The San Francisco meeting has proved to be the most highly attended IGMA meeting so far, with a considerable increase in attendance compared to past conferences.
The San Francisco meeting has proved to be the most highly attended IGMA meeting so far, with a considerable increase in attendance compared to past conferences.

Meetings at the 2014 Insulating Glass Manufacturers Alliance (IGMA) 2014 Winter Meeting, held at the JW Marriott Union Square in San Francisco, continued today with technical services committee task groups as well as a technical update.

The morning, which began for members with a closed-door discussion of the Gas-filled IGU Correlation Field Study, focused on the technical services task groups. Starting with Glazing Guidelines, led by Tracy Rogers of Quanex Building Products, the discussion focused on joint testing and development with GANA, and possibly, AAMA. Additionally, Jeff Haberer of Trulite Industries and head of Thermal Stress in IG Units, said the guidelines for the task group were finished.

Bill Briese of GED, who leads Dimensional Tolerances for Multiple Cavity Insulating Glass Units, told attendees that the IGMA Guidelines for Insulating Glass Dimensional Guidelines had been pulled because, upon examination, they essentially were “useless.”

Next up, Helen Sanders of Sage Electrochromics presented an update for the Edge Pressure of Insulating Glass Units. The main topic of discussion focused on understanding why the standard was listed as 4 to 10 pounds per linear inch. According to Chris Barry, who recently retired from Pilkington, it refers to standards that no longer exist.

“Many of today’s spacers are flat,” he said. “Four to 10 pounds is meaningless today. It needs revision. Throw out 4-10 and start from scratch. We really need to update it to today’s IG seal systems.”

IGMA technical director Bill Lingnell pointed out that there still are some systems which would use those standards.

Next up was PIB (polyisobutlyene) Migration, led by Dave Cooper of Guardian Industries. The committee is working on a test method to duplicate failures or dos and don’ts of proper industry practices. The exact scope will be determined once the action items are completed for the task group. The Visual Quality group, led by Rogers, then discussed the current status of its item to be published. The group is in the process of revising a guide to understanding glass standards. It is currently are working to pare it down to make the document make more consumer-friendly and less technical.
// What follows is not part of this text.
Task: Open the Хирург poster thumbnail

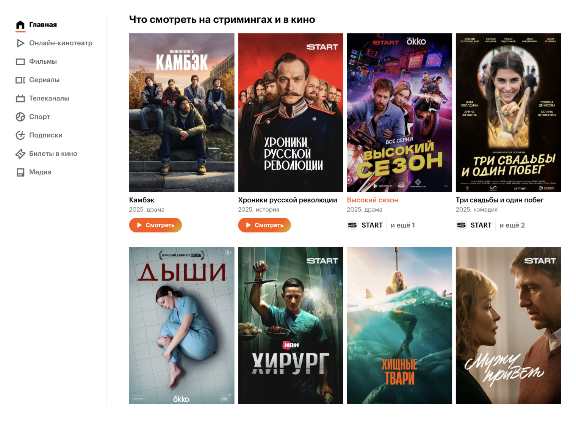Action: (x=291, y=326)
They want to wrap up the draft soon and get out a ballot.

Lingnell also offered a technical update. He said that ASTM E1300 is being updated for a possible 2015/2016 revision. The thermal stress standard is being evaluated. As for ISO meetings, Lingnell said the goal is to update USO 204912 parts 1, 2 ,3 and 4 in IS TC 160-SC-1 WG4 in insulating glass. Goals for IGCC/IGMA are to reduce the time it takes to certify insulating glass unit testing.
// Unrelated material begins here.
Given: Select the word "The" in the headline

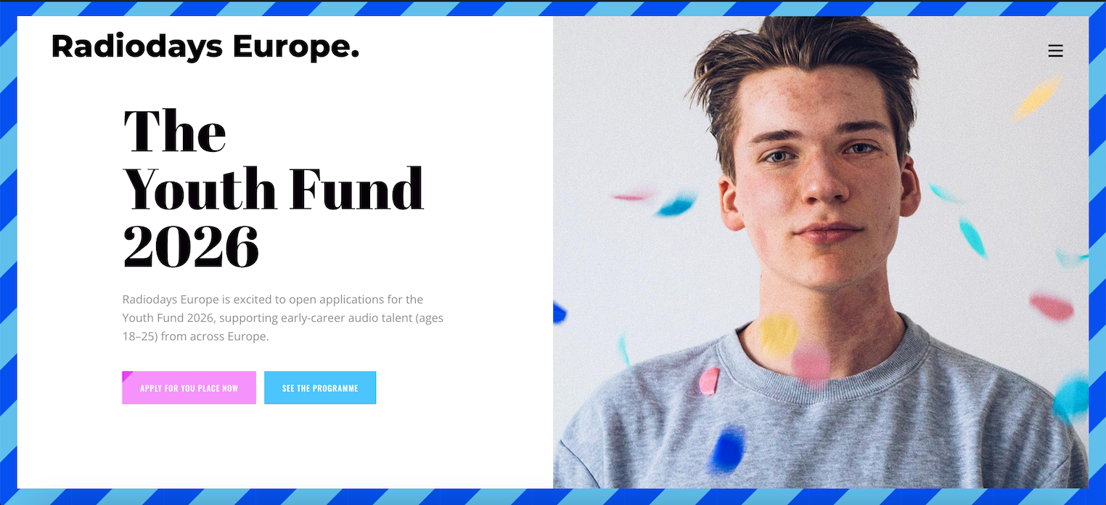Looking at the screenshot, I should [175, 130].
GANA technical director Urmilla Sowell also offered an update from  the association, telling attendees that the organization recently signed a letter to Congress about the energy improvement act. The letter was signed by many other organizations opposing Addendum am to ASHRAE 189.1, including members of the lighting industry and architects who think the amount of glass in buildings should not be limited.

Sowell said that a lot of time was spent in the past code cycle with residential ICC proposals through the Glazing Industry Codes Committee.

The meetings will continue this afternoon with a presentation titled “Safety Glazing: Does it Make the Cut?” by Julia Schimmelpenningh of Eastman Chemical Co.